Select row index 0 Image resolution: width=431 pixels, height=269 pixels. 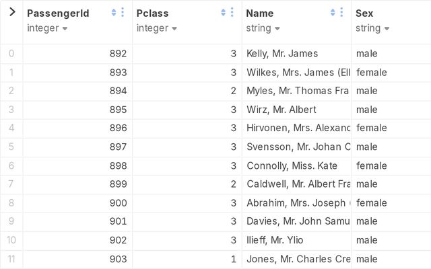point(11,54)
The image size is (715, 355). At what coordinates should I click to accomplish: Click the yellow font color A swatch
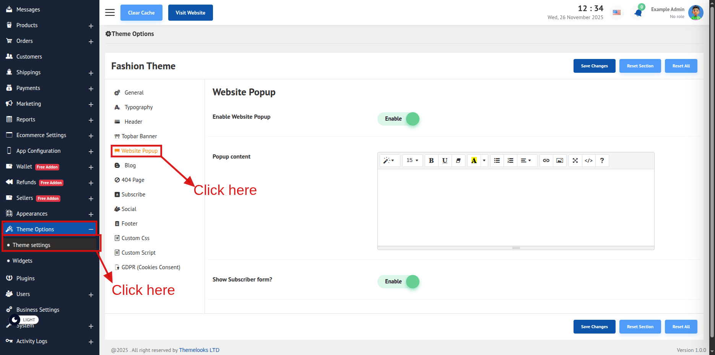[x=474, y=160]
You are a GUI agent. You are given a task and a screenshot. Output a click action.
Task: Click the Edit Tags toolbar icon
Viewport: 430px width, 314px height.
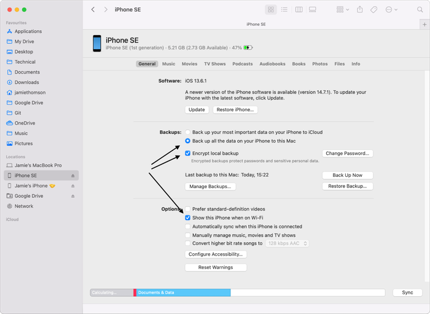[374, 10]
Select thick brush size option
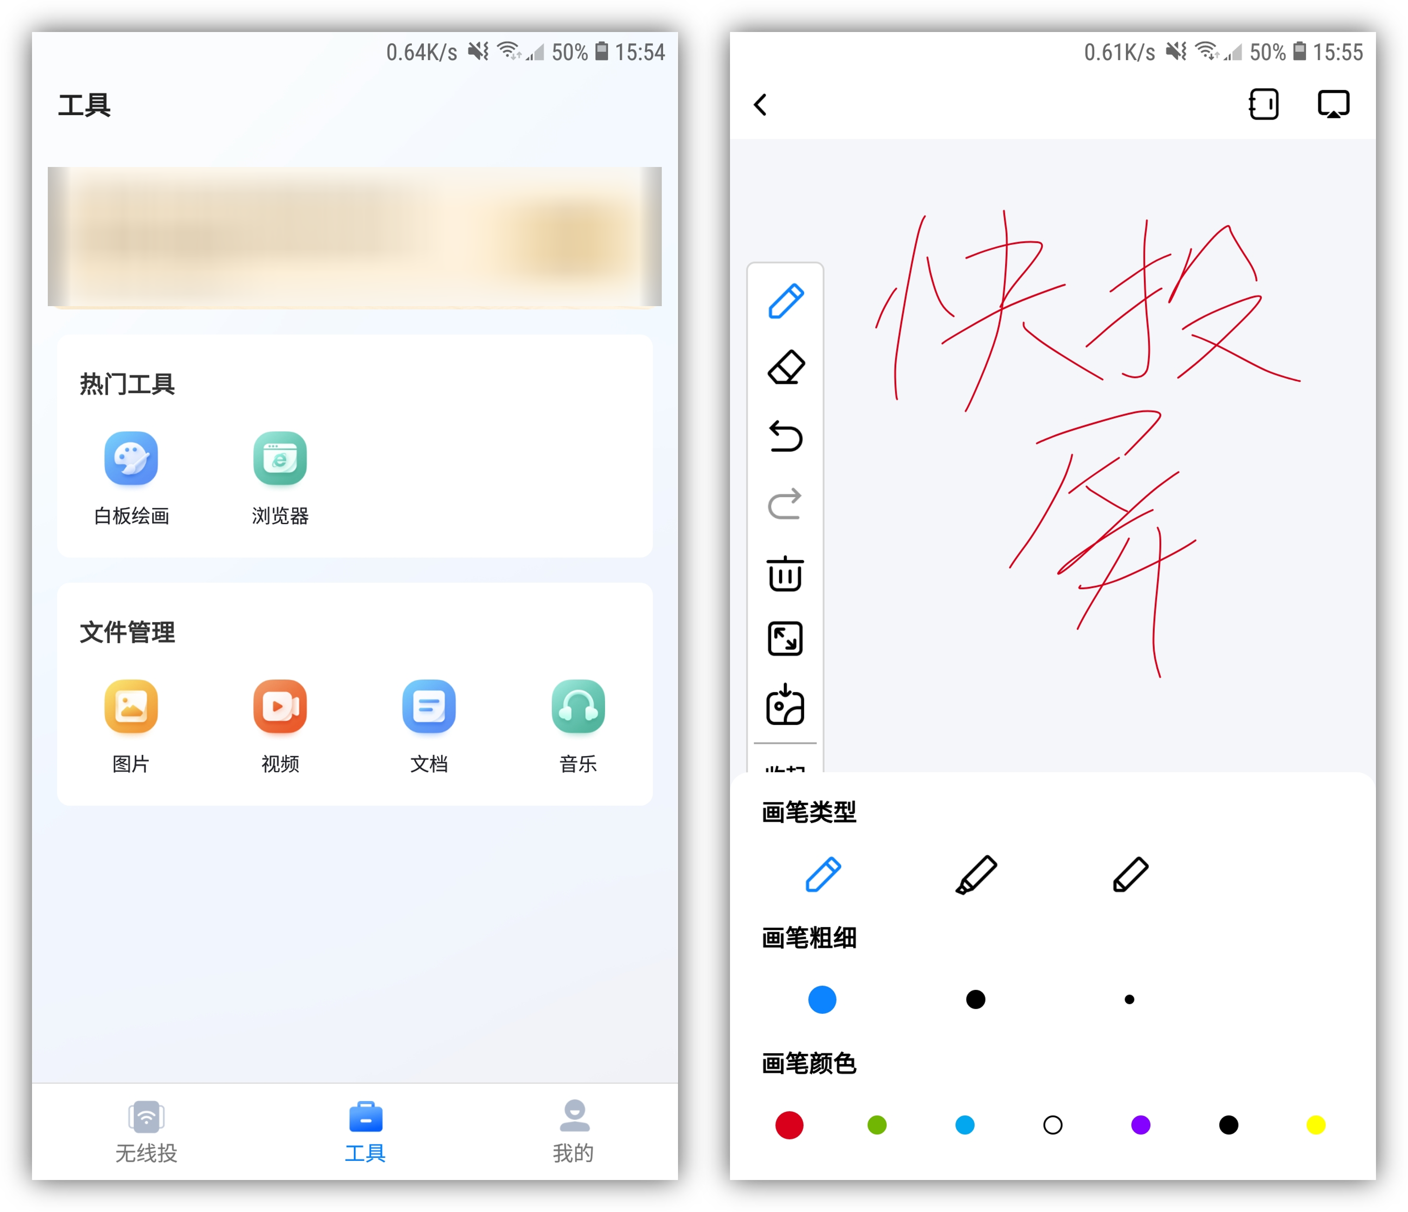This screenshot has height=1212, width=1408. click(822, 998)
--
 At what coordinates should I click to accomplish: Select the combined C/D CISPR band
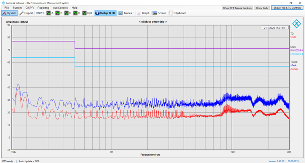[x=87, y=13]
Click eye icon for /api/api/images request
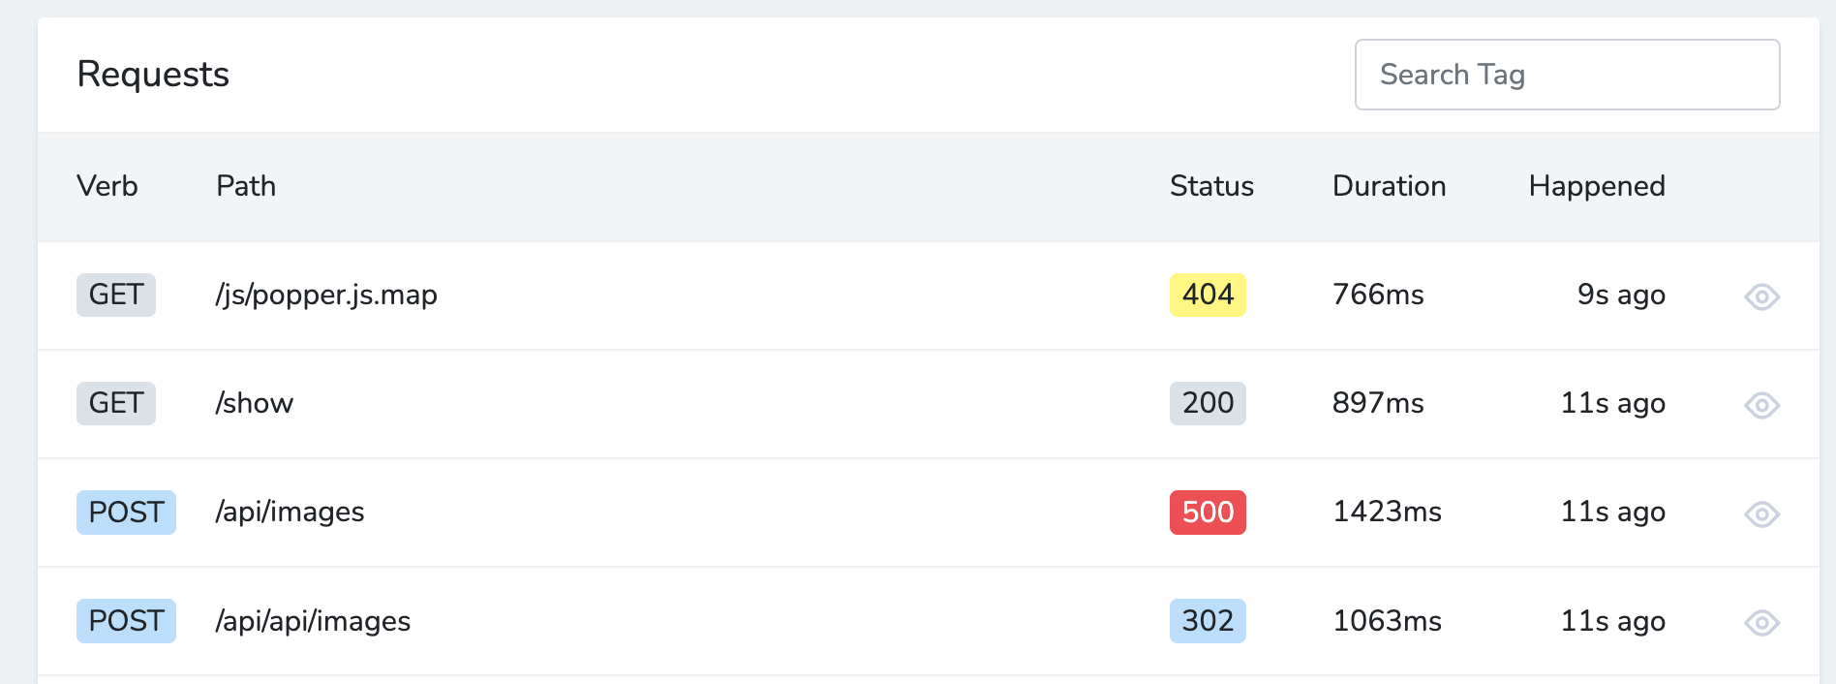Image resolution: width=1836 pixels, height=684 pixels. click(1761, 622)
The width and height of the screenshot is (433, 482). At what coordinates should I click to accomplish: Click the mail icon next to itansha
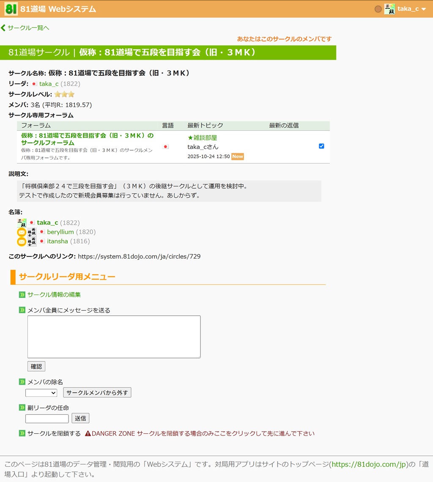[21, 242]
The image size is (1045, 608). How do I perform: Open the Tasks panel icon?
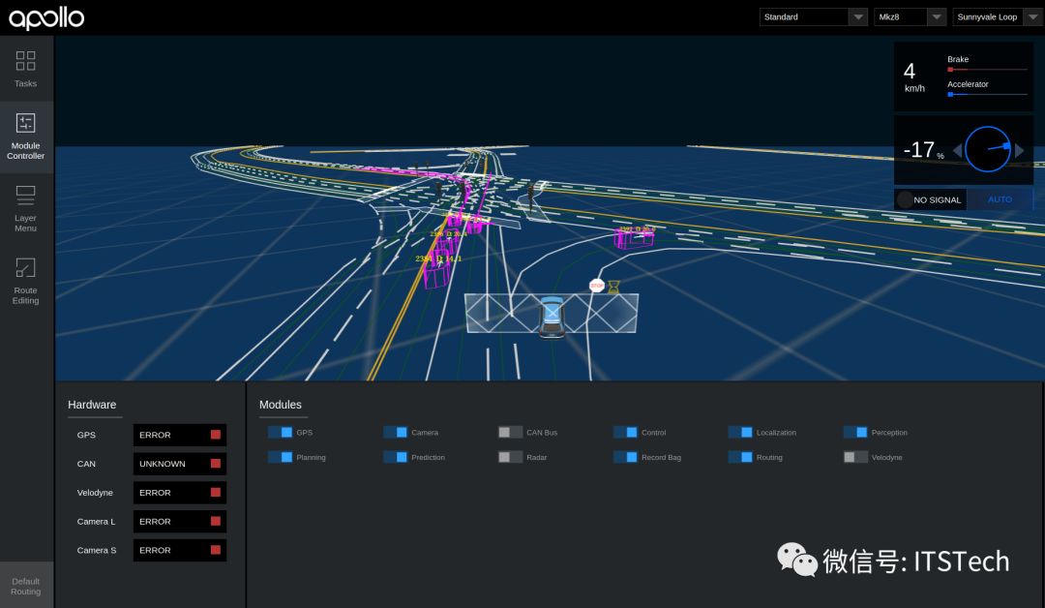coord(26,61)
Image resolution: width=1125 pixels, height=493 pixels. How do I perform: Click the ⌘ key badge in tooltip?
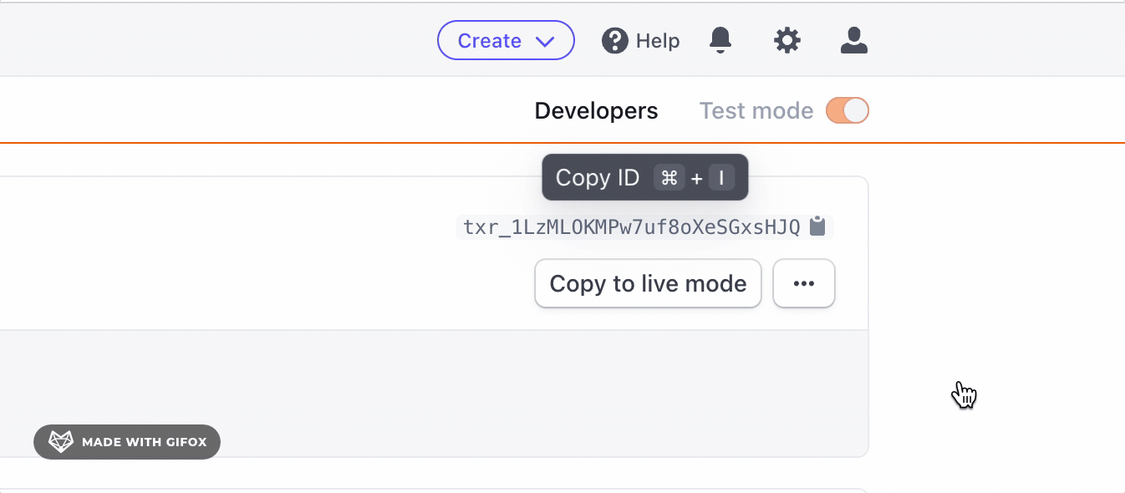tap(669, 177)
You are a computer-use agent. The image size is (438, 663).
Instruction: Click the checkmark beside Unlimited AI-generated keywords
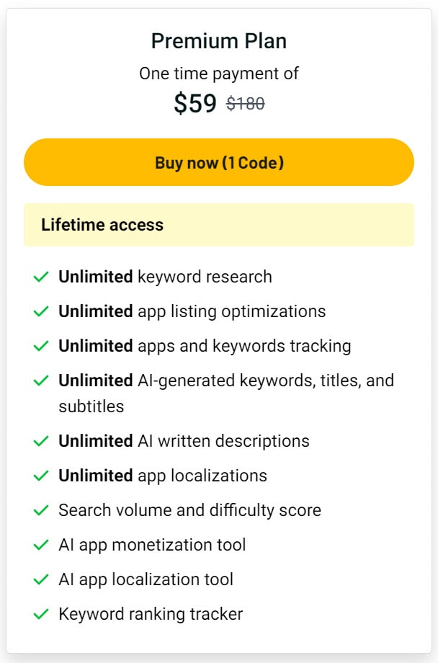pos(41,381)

To do :: Using the data above, return every line that contains the string "agent".

Reply ::
You are a GUI agent. You are given a task and a screenshot. Output a click action.
You are a computer-use agent. The image size is (438, 663).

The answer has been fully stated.